Just took FM COMAT. Impressions:

- Didn't think it was too terrible...but a number of qs were ambiguous.

- My test had tons of random geriatrics qs that I wasn't really expecting. I had to think back to our geri class to reason through these (think I did decently on them, fortunately).

- There were also a number of random ethics qs that I hadn't expected either. I was able to reason through most/all of these, however, so if your ethics background for step 1 was solid you may be ok here.

- Surprised at the lack of relevant questions...I saw zero HTN qs, maybe 1 q on pneumonia, zero hyperlipidemia qs, zero DM qs, perhaps a couple qs on GERD.

The amb care chapter of Step-up was solid gold, but you need to read some parts of the pulm, cardio, and all of the infectious dz chapters to really be in good shape. The AAFP GME questions were great also (go to their website and sign up for a free "membership").

This exam seemed ok but apparently our class average on the peds COMAT was 58% (!), so it does sound as though some of these exams are rough.

Btw, does anyone know when/how these scores get delivered to us?

family med, know your fp ob and peds. know your visceral somatics.

Just took the FM COMAT.

Impressions: absolutely, positively horrible. No other words will do. Poorly written, vague questions. If you thought the COMLEX was bad this might push you over the edge.

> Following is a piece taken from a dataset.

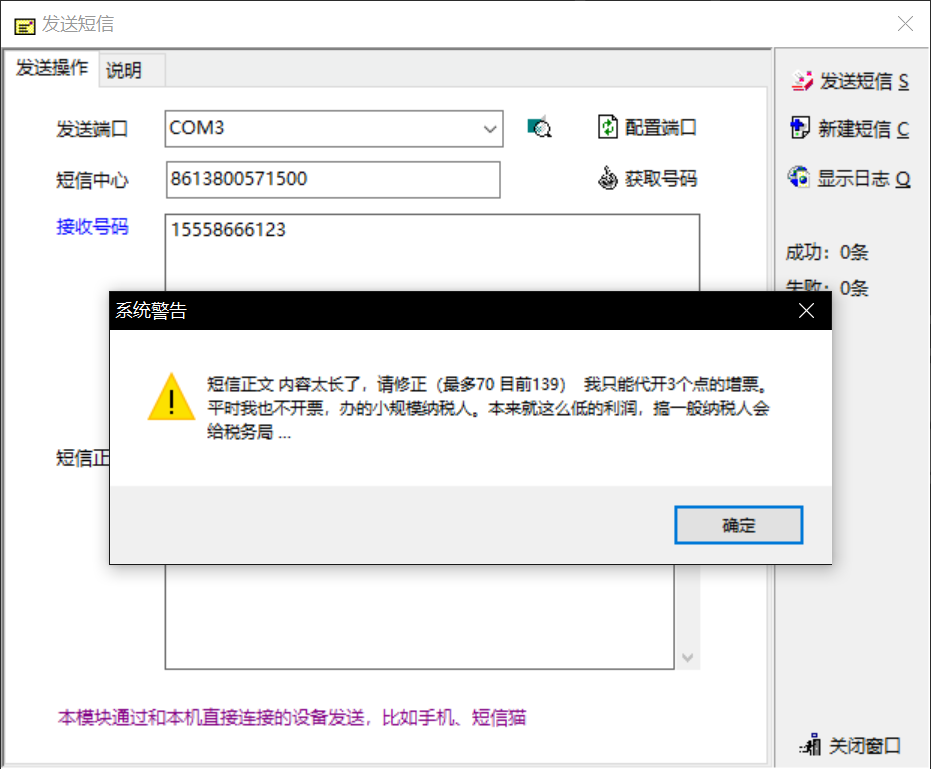Click the 关闭窗口 icon
The height and width of the screenshot is (769, 931).
[811, 744]
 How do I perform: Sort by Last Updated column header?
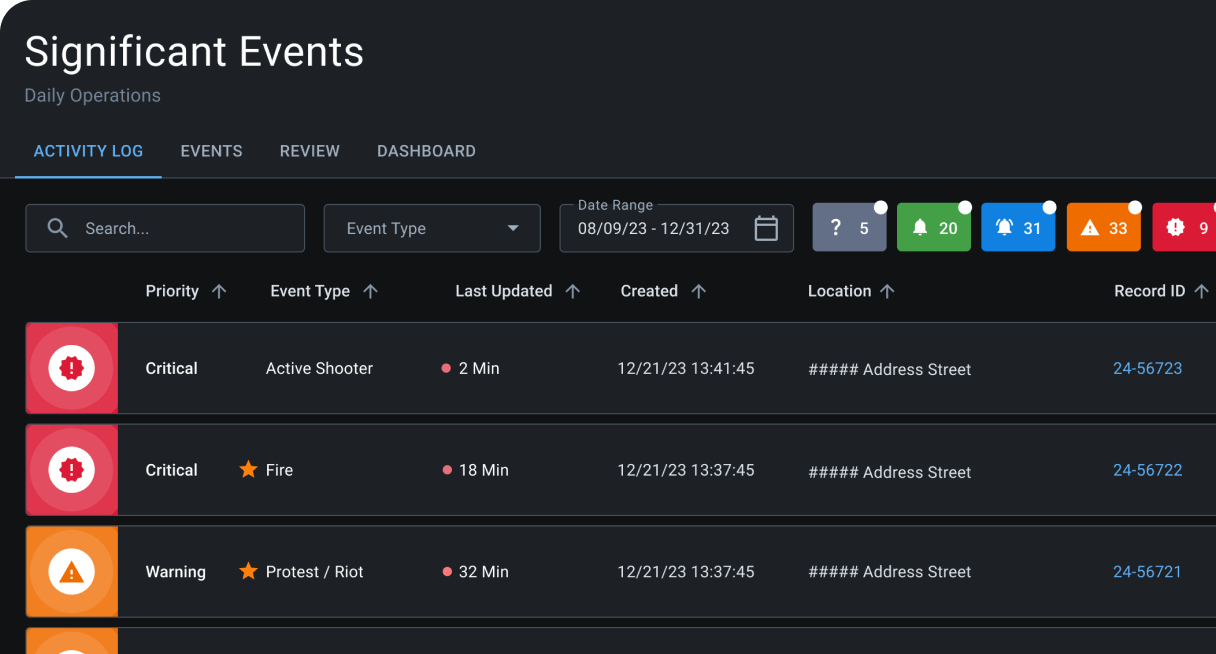click(x=504, y=291)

Study CaseFiles a few times; study PreTest a few times; do Blueprints if you'd like; read UptoDate on your patients. At least you'll know what you should for FM.

The COMAT won't test you on hardly any of that. Random geriatrics, crazy behavioral and/or policy questions. Very little evaluation of one's clinical knowledge. Crappy OPP questions that don't test much common knowledge. Management questions that you won't find the correct answer to in any text a third year would use during their rotation.

I could have studied for another two weeks and not gotten any more questions right.

Fam Med:

This one I also mostly used blueprints and I felt the questions from the back of the book were very representative of what I saw on my exam. I scored well above the national average on it.

I always go to the NBOME website and take their 15 q exam and it seems like a decent place to figure out what they are focused on, on Fam Med I felt it was useful, on psych I didn't feel it was.

Hope this helps people out.

Questions on the AAFP website were a great learning tool. I also read through case files. Should be plenty

Internal Medicine will have more laboratory values (CBC/BMP) in the question stems, while Family Medicine will have more vital signs and screening/prevention-oriented labs. IM will cover all of the IM subspecialties quite evenly, at least as outlined on the blueprint. Family Medicine may contain questions that have to do with Pediatrics and OB/GYN, but these subjects will not be represented on the IM exam. Either way your study strategy should be the same: do all the required coursework, focus on an IM/FM-specific review book, q-bank, etc. You should be reading daily on the topics you've seen throughout the day.

For the FM shelf I recommend the AAFP board review questions and the Ambulatory section of SUTM. Both very representative of the content on the exam.